ビクター S-777

井上卓也

ステレオサウンド 41号(1976年12月発行)
「SOUND QUARTERLY 話題の国内・海外新製品を聴く」より

 最近では珍しい同軸型ユニットを使ったフロアー型システムである。このユニットは、基本的に既発売のバックローディングホーン型エンクロージュアを採用した、フロアー型システムFB7のユニットを同軸化したと考えてよい。
 30cm口径のウーファーは、軽量で腰が強い米国ホーレー社製コーンで等価質量35gと軽く、直径10cmのエッジワイズ巻ボイスコイルは、アルニコV型マグネットをスタックした内磁型の磁気回路と組み合わされ、95dBの出力音圧レベルを得ている。

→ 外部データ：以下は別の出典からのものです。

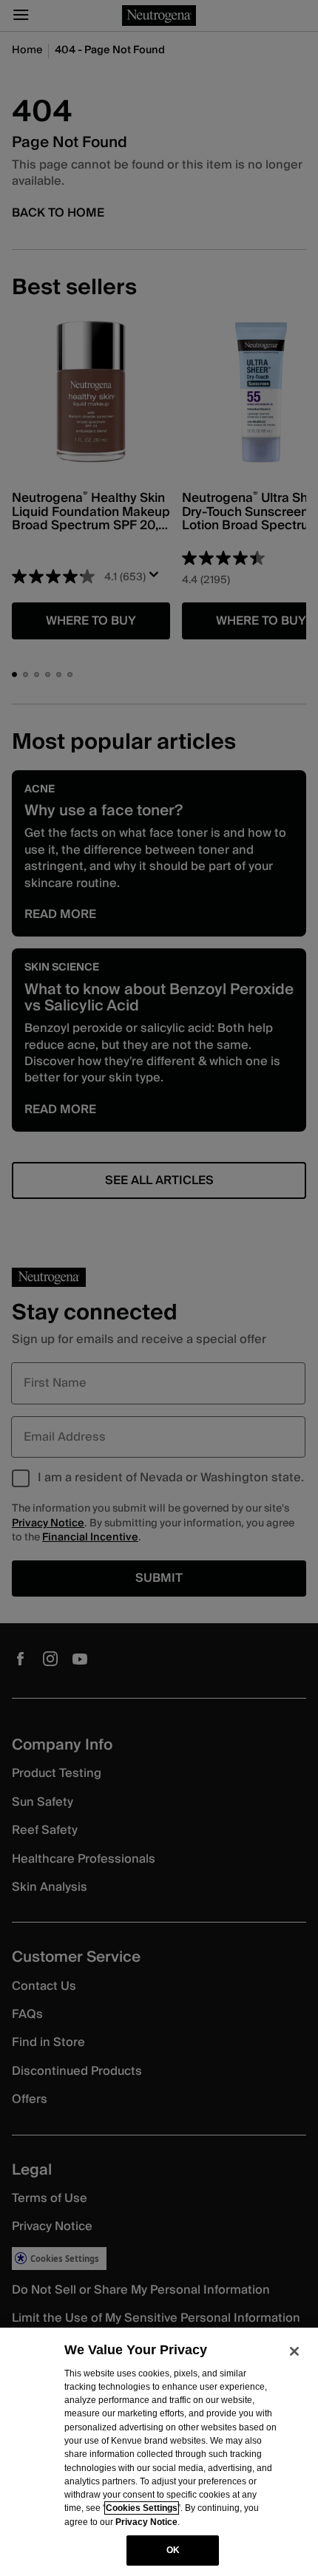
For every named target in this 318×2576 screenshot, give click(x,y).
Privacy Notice (146, 2522)
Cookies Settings (141, 2508)
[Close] (294, 2351)
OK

トゥイーターは、開口部にドリップ型イコライザーをもつ、700Hzカットオフのアルミホーンと直径38mm、厚さ40ミクロンの米国製強力アルミ合金のダイアフラムを使い、アルニコV型マグネット使用の磁気回路で14000ガウスの磁束密度を得ている。このトゥイーターは、ホーン部分がウーファーの磁気回路を貫通して組立てられ同軸化している。ウーファーとトゥイーターの相対的な位置は、新測定法フェイズ・モアレ伝送パターンから決定され、位相干渉が少ないフェイズ・リンク・コアキシャル型とし、整った波面が放射状に伝送され、また周波数による音像移動が少なく、安定した音像定位を得ている。
 エンクロージュアは、バスレフ型で、内部の定在波を減らすために、バッフルボードはやや上方に傾斜させあわせて椅子に座ったときに音軸が耳の位置にくるようにユニットの配置がしてある。
 このシステムは、全体に引締まったクリアーな音である。聴感上では、やや中域が薄い傾向があるが、質的に充分磨かれ緻密さがあるのがよい。音の反応が速く活気があり、キビキビした印象は、新鮮で気持がよい。